外の印象と同様、内装も必要最低限の調度品のみで、非常に冷たい印象を与える。
「華やかなテーマパークを予想したりはしてなかったけど、さすがにちょっとシンプルすぎますわね」
ファトラも、薄ら寒いものを感じていた。
「こちらでお待ち下さい」
通されたのは、立派な応接室だった。
やたらと腰が沈んでむしろ疲れそうなクッションに座り、二人はおとなしく待った。
「ねえ。あなたはどうして、ここに来ようと思ったのかしら?」
ファトラが、この時間を利用して明日香に話しかけた。
ファトラは当然、このような行動をとるのは自分一人だと思っていたのだ。
何せ、楽しい修学旅行である。このような小難しいところに、誰が望んで来るであろうか。
「エリザベートちゃんのためだもんっ」
明日香は、明るくそう言い切った。
「エリザベートちゃんのこと大好きだから! どうやって育ってきたのか、聞いてみたいの」
ファトラは明日香の瞳に、きらめく星々を見たような気がした。
(どうも……少し目的が違うようね。やりにくいかもしれない)
同席したのは失敗だったかと、ファトラは内心舌打ちした。
(こうなったら欲は出さず、できるところまで聞き出すまでだわ)
ファトラが黙って作戦を練っていた時。
「お待たせしました」
ドアが開き、上品な男女が応接室に入ってきた。
黒いスーツを身にまとった紳士と、派手すぎない落ち着いた紫のドレスを身にまとった女性。
「エリザベートの父と母です」
二人は、エリザベートの両親だ。
「はっ、はじめましてっ!」
明日香がぺこりと挨拶をする。
「お忙しいところ、お時間をくださったことに感謝しますわ」
次いでファトラも、丁寧に挨拶をした。
秘書であろうか、初老の落ち着いた男性が、応接室のおそらく大理石でできているテーブルに、飲み物を運んできた。

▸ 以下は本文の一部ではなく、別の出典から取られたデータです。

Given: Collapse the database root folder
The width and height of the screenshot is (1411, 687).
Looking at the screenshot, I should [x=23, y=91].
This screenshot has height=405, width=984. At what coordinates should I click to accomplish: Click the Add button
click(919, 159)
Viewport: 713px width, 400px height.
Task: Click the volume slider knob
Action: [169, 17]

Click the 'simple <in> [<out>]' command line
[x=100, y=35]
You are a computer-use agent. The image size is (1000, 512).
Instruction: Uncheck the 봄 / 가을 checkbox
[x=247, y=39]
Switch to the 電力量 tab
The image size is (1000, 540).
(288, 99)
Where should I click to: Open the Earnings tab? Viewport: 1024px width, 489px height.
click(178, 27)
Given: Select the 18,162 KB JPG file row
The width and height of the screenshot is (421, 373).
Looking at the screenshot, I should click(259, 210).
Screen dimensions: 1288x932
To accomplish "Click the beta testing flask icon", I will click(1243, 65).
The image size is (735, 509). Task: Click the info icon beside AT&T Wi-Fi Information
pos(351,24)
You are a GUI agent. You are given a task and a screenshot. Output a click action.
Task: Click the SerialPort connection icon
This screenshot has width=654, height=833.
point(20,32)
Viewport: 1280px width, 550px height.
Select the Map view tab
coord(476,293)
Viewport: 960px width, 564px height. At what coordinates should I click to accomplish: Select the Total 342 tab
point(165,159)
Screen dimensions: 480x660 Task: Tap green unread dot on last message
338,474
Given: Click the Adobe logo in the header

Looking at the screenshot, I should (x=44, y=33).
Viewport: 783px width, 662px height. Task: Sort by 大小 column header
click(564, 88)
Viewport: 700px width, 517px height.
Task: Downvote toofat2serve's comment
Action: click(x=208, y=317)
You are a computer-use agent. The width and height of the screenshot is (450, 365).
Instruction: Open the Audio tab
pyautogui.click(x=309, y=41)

ファトラの前に置かれた、繊細な花模様が描かれたカップから、豊潤なコーヒーの香りが立ち上っている。
「素晴らしいコーヒーですわね」
コーヒーに詳しくない者でも、ある程度の高級品であるだろうということは容易に想像ができるほど、濃厚な香りだった。
明日香の前には100パーセントのオレンジジュースが置かれたあたり、この初老の秘書は仕事ができるに違いない。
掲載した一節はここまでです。